A Steady Presidential Race Hides Wild Election Possibilities
HuffPost
Four weeks out, the polls are calm. But a close race masks a wide range of outcomes.
The presidential race polls, at this point, are kind of boring: Vice President Kamala Harris is leading by 2 percentage points in Pennsylvania. Yawn. She’s tied with former President Donald Trump in North Carolina? Same as it ever was. Trump’s up by a point in Arizona? Yeah, that’s what we expected to hear.
But four weeks before Election Day, a very steady and excruciatingly close presidential race is masking a still wide-open election, where even a slight polling error could lead to a variety of truly unexpected outcomes.
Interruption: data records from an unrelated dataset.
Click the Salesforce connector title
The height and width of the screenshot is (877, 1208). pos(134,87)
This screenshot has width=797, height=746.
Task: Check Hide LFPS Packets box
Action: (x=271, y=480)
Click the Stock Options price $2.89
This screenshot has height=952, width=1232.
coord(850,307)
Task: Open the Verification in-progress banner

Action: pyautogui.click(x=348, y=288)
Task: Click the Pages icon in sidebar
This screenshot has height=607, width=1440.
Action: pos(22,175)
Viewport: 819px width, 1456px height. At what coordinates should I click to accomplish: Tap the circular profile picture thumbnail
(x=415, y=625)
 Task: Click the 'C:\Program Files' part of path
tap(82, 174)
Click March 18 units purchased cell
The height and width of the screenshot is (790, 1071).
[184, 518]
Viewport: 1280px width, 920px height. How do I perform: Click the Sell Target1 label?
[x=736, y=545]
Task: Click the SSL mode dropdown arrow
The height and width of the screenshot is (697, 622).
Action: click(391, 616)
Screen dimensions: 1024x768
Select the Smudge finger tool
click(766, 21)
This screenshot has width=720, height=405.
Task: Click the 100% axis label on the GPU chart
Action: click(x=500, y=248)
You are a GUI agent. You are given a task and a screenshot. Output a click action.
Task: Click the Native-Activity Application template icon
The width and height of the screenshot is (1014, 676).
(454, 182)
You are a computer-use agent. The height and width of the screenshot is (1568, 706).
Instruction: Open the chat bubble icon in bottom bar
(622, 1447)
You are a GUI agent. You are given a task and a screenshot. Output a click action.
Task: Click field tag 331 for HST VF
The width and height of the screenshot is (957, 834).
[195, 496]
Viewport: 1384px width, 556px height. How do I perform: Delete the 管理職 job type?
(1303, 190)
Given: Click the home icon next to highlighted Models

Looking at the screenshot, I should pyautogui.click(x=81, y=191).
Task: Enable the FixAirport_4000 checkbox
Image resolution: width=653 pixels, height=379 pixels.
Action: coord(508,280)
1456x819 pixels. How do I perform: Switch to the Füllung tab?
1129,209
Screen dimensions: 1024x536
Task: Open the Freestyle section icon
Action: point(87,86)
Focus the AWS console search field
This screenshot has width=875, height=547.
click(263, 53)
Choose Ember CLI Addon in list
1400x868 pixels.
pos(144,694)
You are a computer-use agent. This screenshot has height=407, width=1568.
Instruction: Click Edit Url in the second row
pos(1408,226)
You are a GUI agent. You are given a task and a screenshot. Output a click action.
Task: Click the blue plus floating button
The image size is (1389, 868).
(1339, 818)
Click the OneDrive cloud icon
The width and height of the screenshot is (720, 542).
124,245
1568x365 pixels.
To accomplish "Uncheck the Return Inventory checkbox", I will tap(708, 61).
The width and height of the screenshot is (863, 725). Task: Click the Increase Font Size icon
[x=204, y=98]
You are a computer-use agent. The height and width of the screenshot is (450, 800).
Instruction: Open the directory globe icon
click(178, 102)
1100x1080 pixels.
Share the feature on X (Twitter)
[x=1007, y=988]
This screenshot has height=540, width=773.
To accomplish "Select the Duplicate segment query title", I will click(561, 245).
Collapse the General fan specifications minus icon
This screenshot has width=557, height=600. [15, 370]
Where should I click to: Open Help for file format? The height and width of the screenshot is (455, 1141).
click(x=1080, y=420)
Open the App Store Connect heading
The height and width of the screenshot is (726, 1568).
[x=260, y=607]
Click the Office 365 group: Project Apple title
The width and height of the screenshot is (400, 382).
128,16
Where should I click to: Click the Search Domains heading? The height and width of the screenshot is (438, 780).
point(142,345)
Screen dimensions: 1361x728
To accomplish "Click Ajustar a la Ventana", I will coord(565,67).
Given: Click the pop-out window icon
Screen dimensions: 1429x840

The election analysis firm Split Ticket gives Democratic nominee Harris a 57% chance of winning the presidency, based on its proprietary analysis of polling and other data. The firm’s forecast hasn’t changed much since she entered the race, despite dozens of additional polls, with Harris maintaining a tiny edge in Pennsylvania and Midwestern states while slightly trailing in the Sun Belt and North Carolina.
But Split Ticket co-founder Lakshya Jain said the seeming stability of the race as a toss-up is an illusion. It’s entirely possible Trump outperforms his 2016 margin of victory or that Harris wins all seven swing states ― an outcome that shows up in 25% of the firm’s election simulations.
“Nothing would really surprise me,” Jain told HuffPost. “I wouldn’t be surprised if Kamala Harris lost Pennsylvania but won North Carolina, right? These types of things happen.”